***** PROVIDED INFORMATION *****

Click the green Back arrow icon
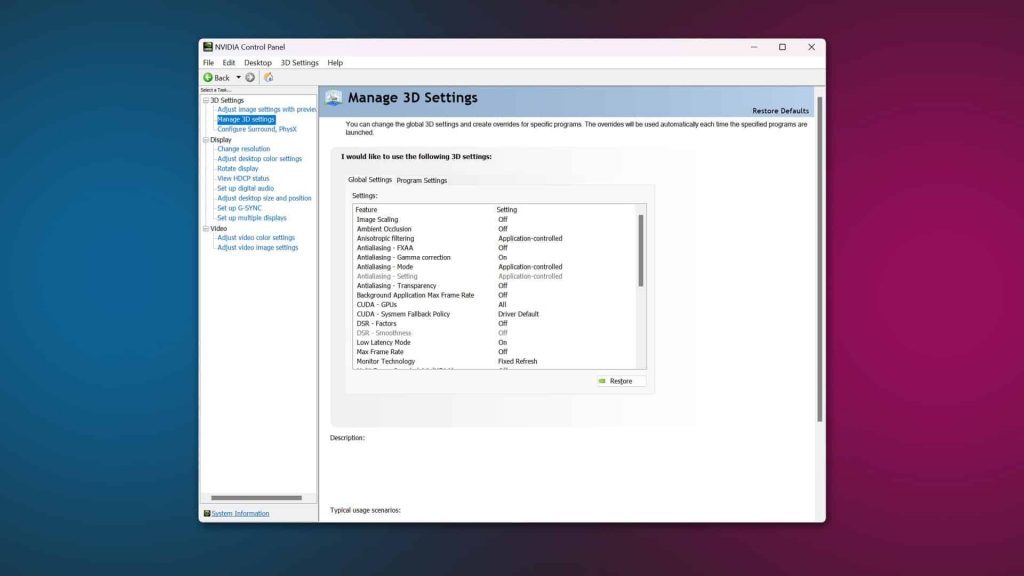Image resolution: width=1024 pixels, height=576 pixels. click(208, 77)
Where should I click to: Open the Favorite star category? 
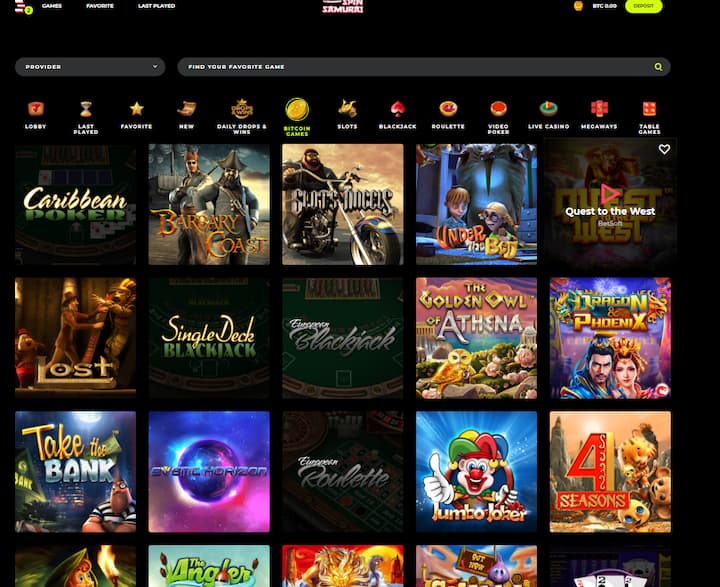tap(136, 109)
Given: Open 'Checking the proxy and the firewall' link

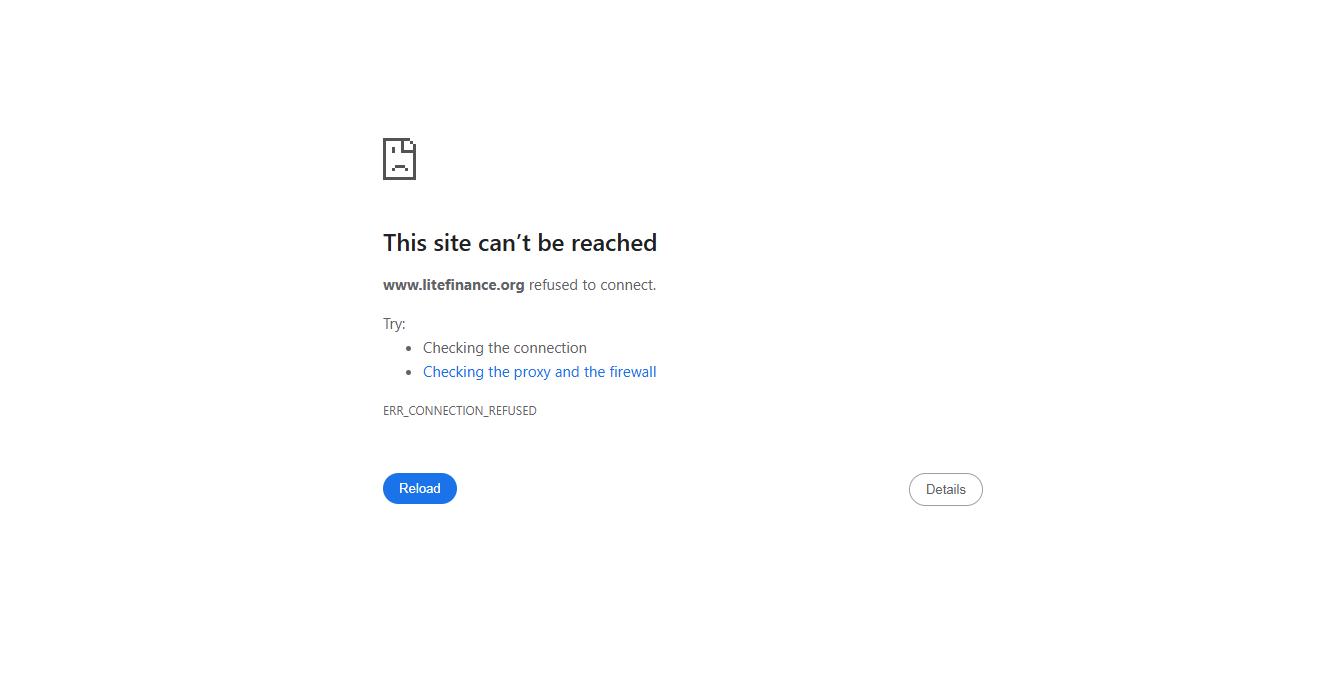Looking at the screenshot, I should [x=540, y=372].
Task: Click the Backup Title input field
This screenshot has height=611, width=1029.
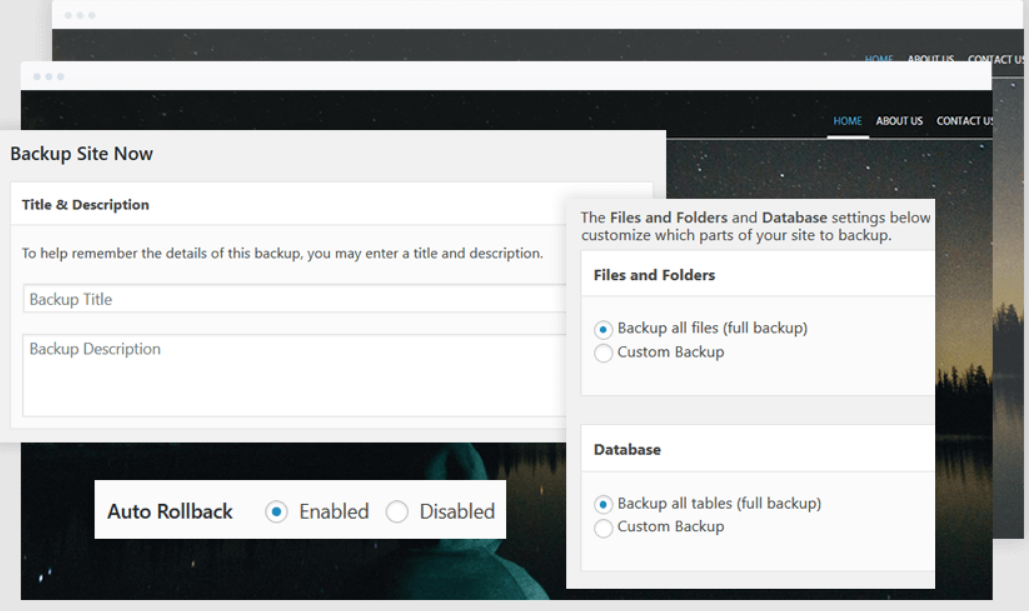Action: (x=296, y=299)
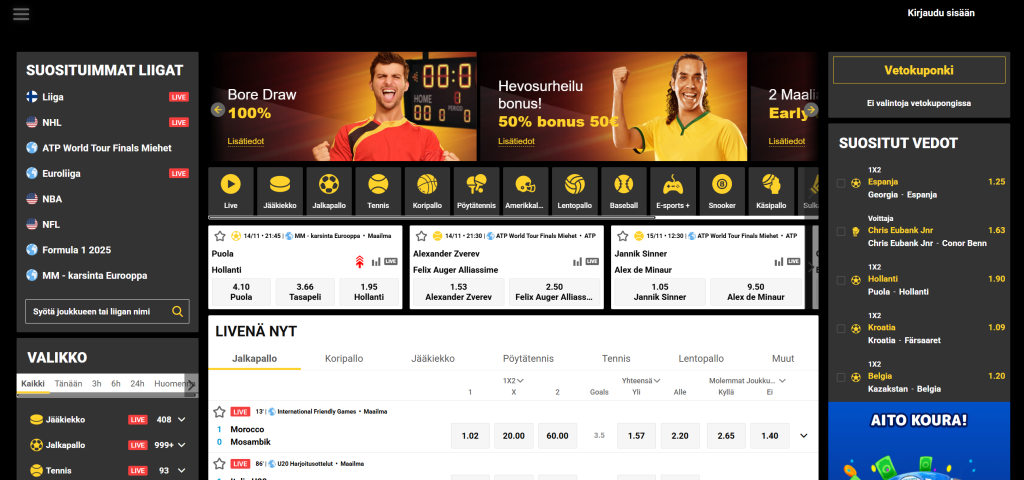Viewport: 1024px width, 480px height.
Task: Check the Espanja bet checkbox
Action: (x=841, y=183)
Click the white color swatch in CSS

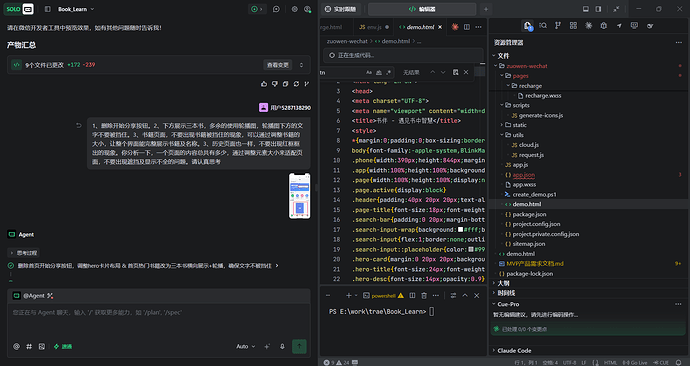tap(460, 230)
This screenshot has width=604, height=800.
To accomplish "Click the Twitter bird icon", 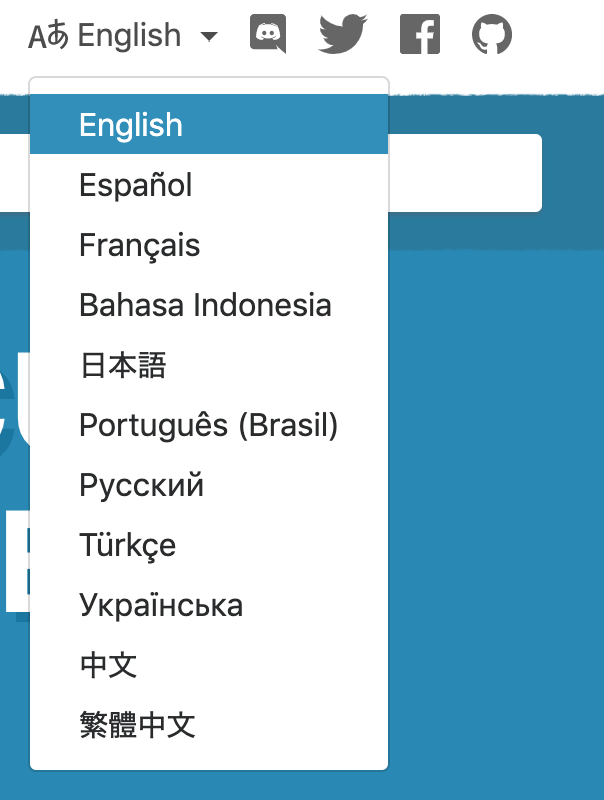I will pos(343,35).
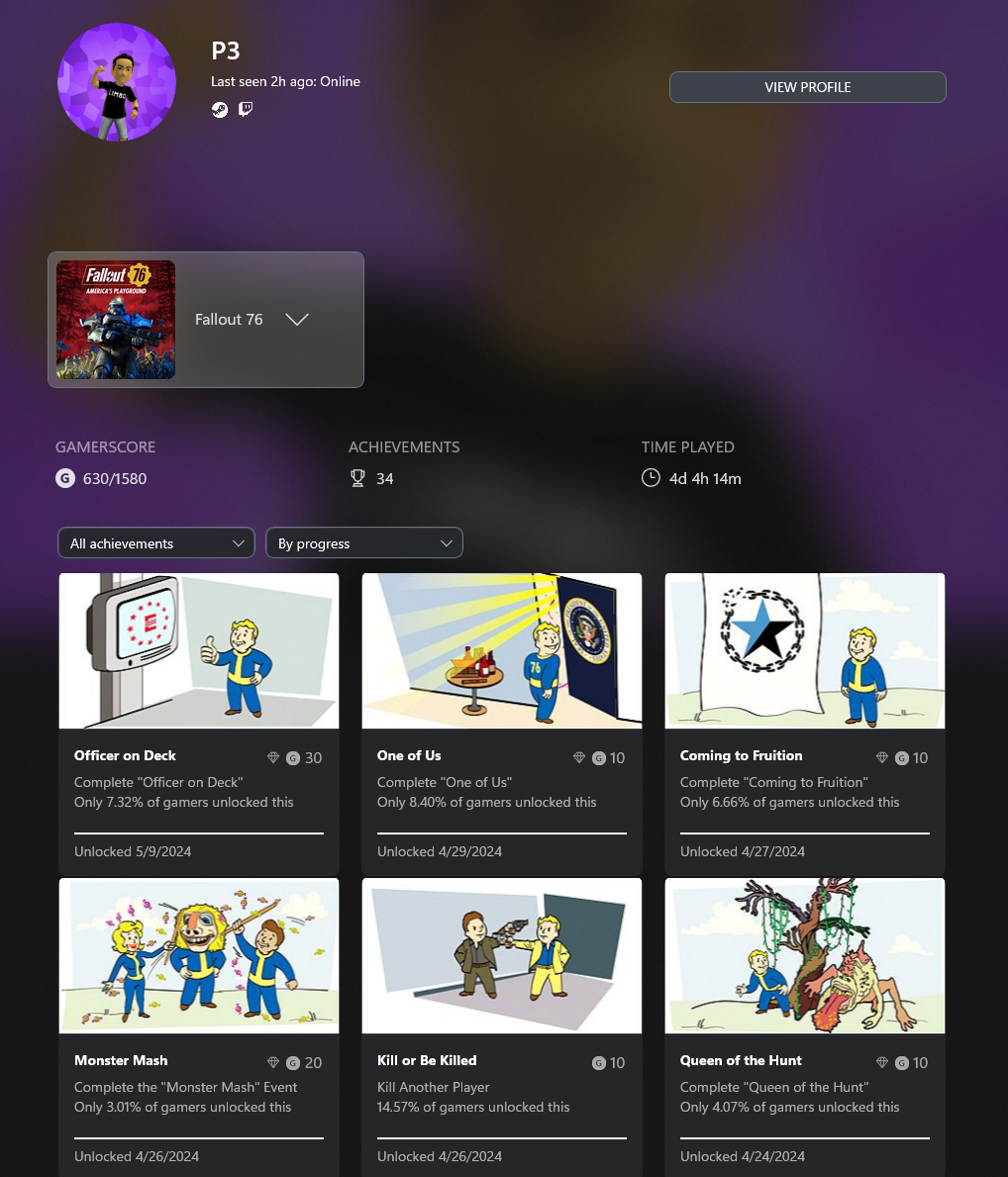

*****

Copy out the lines of the listing from the line with "Task: Click the Backup Title input field" to the line with "tap(460, 230)", including both, and omit the pictures.

Task: Click the Backup Title input field
This screenshot has height=611, width=1029.
Action: (x=296, y=299)
Viewport: 1024px width, 480px height.
Task: Check the Espanja bet checkbox
Action: (x=841, y=183)
Click the white color swatch in CSS

tap(460, 230)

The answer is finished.